1. ## Solving differential equations...

Hello, everyone. I am new here. This is just high school Calculus. Don't laugh at me .

Can someone tell me how these problems work? I even looked at the answers (yes, I *am* allowed to do that) but I can't work them backwards.

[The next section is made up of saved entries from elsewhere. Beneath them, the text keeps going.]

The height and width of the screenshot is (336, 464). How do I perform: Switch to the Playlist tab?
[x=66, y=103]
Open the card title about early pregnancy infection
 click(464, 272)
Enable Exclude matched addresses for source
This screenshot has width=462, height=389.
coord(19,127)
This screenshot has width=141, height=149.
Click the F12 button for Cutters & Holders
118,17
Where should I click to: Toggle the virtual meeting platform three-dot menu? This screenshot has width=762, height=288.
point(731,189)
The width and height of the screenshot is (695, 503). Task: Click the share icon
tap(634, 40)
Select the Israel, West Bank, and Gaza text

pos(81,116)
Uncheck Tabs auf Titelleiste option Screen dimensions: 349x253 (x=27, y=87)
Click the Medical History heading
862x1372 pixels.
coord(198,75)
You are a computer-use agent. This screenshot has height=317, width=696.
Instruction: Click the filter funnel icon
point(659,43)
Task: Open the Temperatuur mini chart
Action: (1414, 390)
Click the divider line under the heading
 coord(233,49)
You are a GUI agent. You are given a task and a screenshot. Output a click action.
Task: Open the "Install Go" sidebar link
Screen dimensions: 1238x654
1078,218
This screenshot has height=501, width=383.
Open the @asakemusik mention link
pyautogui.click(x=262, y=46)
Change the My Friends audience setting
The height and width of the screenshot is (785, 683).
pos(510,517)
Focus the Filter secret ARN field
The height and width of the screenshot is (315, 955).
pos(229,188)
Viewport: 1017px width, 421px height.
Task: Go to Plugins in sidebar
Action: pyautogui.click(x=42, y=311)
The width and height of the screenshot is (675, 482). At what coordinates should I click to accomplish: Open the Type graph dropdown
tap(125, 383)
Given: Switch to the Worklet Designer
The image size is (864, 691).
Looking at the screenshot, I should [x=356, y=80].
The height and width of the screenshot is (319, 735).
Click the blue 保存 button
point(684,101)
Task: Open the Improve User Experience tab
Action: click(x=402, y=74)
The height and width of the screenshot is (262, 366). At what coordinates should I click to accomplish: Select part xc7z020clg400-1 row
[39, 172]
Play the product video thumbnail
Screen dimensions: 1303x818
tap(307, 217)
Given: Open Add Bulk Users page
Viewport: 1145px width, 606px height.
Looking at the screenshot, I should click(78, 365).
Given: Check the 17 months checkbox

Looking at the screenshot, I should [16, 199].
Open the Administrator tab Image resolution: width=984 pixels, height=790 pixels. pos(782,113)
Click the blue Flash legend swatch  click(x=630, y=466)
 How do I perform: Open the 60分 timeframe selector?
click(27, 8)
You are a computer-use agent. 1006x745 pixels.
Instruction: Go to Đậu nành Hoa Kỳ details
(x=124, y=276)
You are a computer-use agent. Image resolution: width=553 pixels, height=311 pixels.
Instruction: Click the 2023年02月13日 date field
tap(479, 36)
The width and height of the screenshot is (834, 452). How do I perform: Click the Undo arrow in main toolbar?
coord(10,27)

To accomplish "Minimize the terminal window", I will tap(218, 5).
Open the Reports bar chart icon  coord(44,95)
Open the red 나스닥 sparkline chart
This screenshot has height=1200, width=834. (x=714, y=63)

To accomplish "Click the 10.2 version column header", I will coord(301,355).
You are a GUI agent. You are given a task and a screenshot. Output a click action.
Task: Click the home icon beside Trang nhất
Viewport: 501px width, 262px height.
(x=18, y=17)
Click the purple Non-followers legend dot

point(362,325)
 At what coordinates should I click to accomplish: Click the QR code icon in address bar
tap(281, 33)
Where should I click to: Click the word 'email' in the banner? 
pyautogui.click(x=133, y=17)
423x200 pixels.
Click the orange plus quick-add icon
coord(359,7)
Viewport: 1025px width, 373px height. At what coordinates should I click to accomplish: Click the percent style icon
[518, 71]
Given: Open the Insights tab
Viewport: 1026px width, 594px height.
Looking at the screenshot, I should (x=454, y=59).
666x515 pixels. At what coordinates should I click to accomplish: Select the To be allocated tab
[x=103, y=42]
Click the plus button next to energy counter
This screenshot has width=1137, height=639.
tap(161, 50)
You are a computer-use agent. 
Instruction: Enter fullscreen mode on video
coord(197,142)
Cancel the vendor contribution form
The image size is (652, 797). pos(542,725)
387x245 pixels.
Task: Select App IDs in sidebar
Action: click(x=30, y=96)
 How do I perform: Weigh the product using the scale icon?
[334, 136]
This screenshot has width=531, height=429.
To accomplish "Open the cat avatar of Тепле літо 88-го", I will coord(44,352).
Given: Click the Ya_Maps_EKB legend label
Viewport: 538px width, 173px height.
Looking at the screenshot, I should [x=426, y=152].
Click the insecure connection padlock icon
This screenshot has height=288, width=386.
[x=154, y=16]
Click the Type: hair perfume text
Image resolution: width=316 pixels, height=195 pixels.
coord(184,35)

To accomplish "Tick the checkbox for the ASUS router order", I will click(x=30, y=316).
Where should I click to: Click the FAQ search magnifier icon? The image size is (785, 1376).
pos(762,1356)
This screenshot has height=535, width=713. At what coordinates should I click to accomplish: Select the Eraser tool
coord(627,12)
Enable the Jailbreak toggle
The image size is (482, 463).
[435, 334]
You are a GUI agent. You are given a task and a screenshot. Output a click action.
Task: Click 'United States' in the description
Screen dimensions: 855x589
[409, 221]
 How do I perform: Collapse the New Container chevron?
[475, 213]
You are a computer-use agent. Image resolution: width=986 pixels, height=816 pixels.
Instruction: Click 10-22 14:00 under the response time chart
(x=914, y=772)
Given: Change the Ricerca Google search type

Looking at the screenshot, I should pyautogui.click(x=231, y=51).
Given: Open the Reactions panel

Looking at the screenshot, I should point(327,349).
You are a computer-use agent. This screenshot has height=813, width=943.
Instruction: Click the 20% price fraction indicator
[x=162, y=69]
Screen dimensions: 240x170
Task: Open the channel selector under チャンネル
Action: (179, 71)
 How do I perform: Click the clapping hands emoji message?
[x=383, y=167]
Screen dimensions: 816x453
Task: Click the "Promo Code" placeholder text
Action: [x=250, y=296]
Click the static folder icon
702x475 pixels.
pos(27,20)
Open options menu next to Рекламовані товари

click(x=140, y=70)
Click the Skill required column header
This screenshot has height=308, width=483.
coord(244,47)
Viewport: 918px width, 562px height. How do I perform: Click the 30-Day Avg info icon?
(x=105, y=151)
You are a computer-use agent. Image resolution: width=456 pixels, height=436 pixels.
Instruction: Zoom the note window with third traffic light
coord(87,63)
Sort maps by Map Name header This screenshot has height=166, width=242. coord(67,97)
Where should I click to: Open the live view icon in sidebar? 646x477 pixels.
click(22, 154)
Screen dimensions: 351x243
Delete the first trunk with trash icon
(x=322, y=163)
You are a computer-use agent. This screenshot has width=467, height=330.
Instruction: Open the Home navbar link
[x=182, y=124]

The first one is this:

dy/dx = y+2

And this is what I did:

dy = (y+2) dx
y = Ce^x + 2x

Now the answer is y = Ce^x - 2 .

And the second one: y' = y√x

And last: (1 + x^2)y' = 2xy

2. ## Re: Solving differential equations...

Hello, italipinogirl!

$\frac{dy}{dx} \:=\: y+2$

And this is what I did: . $dy \:=\: (y+2) dx \quad\Rightarrow\quad y\:=\: Ce^x + 2x$
. . How did you get 2x?

Now the answer is: . $y \:=\: Ce^x - 2$

We have: . $\frac{dy}{dx} \:=\:y+2$

Separate variables: . $\frac{dy}{y+2} \:=\:dx$

Integrate: . $\int\frac{dy}{y+2} \:=\:\int dx \quad\Rightarrow\quad \ln|y+2| \:=\:x+c$

. . . . . . . . $y+2 \:=\:e^{x+c} \:=\:e^x\cdot e^c \:=\:e^x\cdot C$

. . . . . . . . $y+2 \:=\:Ce^x \quad\Rightarrow\quad y \:=\:Ce^x - 2$

$\frac{dy}{dx} \:=\: y\sqrt{x}$

We have: . $\frac{dy}{dx} \:=\:yx^{\frac{1}{2}}$

Separate variables: . $\frac{dy}{y} \:=\:x^{\frac{1}{2}}dx$

Integrate: . $\ln |y| \;=\;\tfrac{2}{3}x^{\frac{3}{2}}+c$

. . . . . . . . $y \;=\;e^{\frac{2}{3}x^{\frac{3}{2}} + c} \;=\;e^{\frac{2}{3}x^{\frac{3}{2}}}\cdot e^c \;=\;e^{\frac{2}{3}x^{\frac{3}{2}}}\cdot C$

. . . . . . . . $y \;=\;Ce^{\frac{2}{3}x^{\frac{3}{2}}}$

$(1 + x^2)\frac{dy}{dx}\:=\: 2xy$

Separate variables: . $\frac{dy}{y} \;=\;\frac{2x}{1+x^2}\,dx$

Integrate: . $\ln(y) \;=\;\ln(1+x^2) + c \;=\;\ln(1+x^2) + \ln C \;=\;\ln[C(1+x^2)]$

Therefore: . $y \;=\;C(1+x^2)$

3. ## Re: Solving differential equations...

First :
dy/dx = y+2
dy/(y+2) = dx
integrate it.

Second :
dy/dx = y√x
dy/y = (√x)dx
integrate it.

Third :
(1 + x^2)(dy/dx) = 2xy
dy/y = (2x/(1+x^2))dx
integrate it.

4. ## Re: Solving differential equations...

Wow, thank you! That completely makes sense now.